Type: Array or String

A list of fields to include in the documents returned. For example, you could pass 'id' to only return the matching document id's. See Elasticsearch Fields.

// Query Options.
{
  fields: ['name', 'age']
}

// Chained Query.
.find()
.fields(['name', 'age'])
.then(...)
sort

Type: Array or String

A list of fields to sort on. If multiple fields are passed then they are executed in order. Adding a '-' sign to the start of the field name makes it sort descending. Default is ascending. See Elasticsearch Sort.

Example:

// Query Options.
{
  sort: ['name', 'createdOn']
}

// Chained Query.
.find()
.sort(['name', 'createdOn'])
.then(...)
q

Type: String

A string to search all document fields with using Elasticsearch QueryStringQuery. This can be expensive, so use it sparingly.

Example:

// Query Options.
{
  q: 'Red dog run'
}

// Chained Query.
.find('Red dog run')
.then(...)
must

Type: Object

Key value pairs to match documents against. Essentially it's the same as first argument passed to Mongoose .find(). This is also an alias to the first argument passed to .find() in this library. This is a 'must' Bool Filter.

Elasticsearches internal Tokenizers are used, and fields are analyzed.

You can query nested fields using dot notation.

Example:

// Query Options.
{
  must: {
    name: 'Jim',
    'location.country': 'Canada'
  }
}

// Chained Query.
.find()
.must({name: 'Jim', 'location.country': 'Canada'})
.then(...)
not

Type: Object

The same as must, but matches documents where the key value pairs DON'T match. This is a 'must_not' Bool Filter query.

You can query nested fields using dot notation.

Example:

// Query Options.
{
  not: {
    name: 'Jim',
    'location.country': 'Canada'
  }
}

// Chained Query.
.find()
.not({name: 'Jim', 'location.country': 'Canada'})
.then(...)

## MATERIAL SHOWN
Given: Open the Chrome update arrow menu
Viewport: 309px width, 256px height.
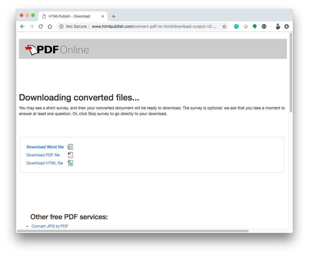Looking at the screenshot, I should (287, 27).
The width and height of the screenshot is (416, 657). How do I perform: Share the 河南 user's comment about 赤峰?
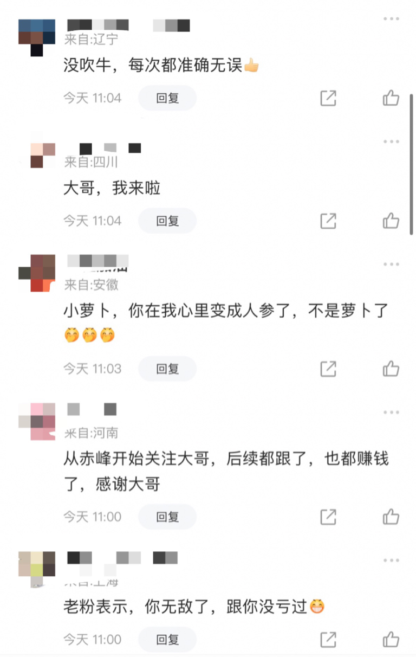[328, 517]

## EXERCISE TASK
Return the query options documentation verbatim, from start to finish.

## ANSWER TO THE TASK
Type: Array or String

A list of fields to include in the documents returned. For example, you could pass 'id' to only return the matching document id's. See Elasticsearch Fields.

// Query Options.
{
  fields: ['name', 'age']
}

// Chained Query.
.find()
.fields(['name', 'age'])
.then(...)
sort

Type: Array or String

A list of fields to sort on. If multiple fields are passed then they are executed in order. Adding a '-' sign to the start of the field name makes it sort descending. Default is ascending. See Elasticsearch Sort.

Example:

// Query Options.
{
  sort: ['name', 'createdOn']
}

// Chained Query.
.find()
.sort(['name', 'createdOn'])
.then(...)
q

Type: String

A string to search all document fields with using Elasticsearch QueryStringQuery. This can be expensive, so use it sparingly.

Example:

// Query Options.
{
  q: 'Red dog run'
}

// Chained Query.
.find('Red dog run')
.then(...)
must

Type: Object

Key value pairs to match documents against. Essentially it's the same as first argument passed to Mongoose .find(). This is also an alias to the first argument passed to .find() in this library. This is a 'must' Bool Filter.

Elasticsearches internal Tokenizers are used, and fields are analyzed.

You can query nested fields using dot notation.

Example:

// Query Options.
{
  must: {
    name: 'Jim',
    'location.country': 'Canada'
  }
}

// Chained Query.
.find()
.must({name: 'Jim', 'location.country': 'Canada'})
.then(...)
not

Type: Object

The same as must, but matches documents where the key value pairs DON'T match. This is a 'must_not' Bool Filter query.

You can query nested fields using dot notation.

Example:

// Query Options.
{
  not: {
    name: 'Jim',
    'location.country': 'Canada'
  }
}

// Chained Query.
.find()
.not({name: 'Jim', 'location.country': 'Canada'})
.then(...)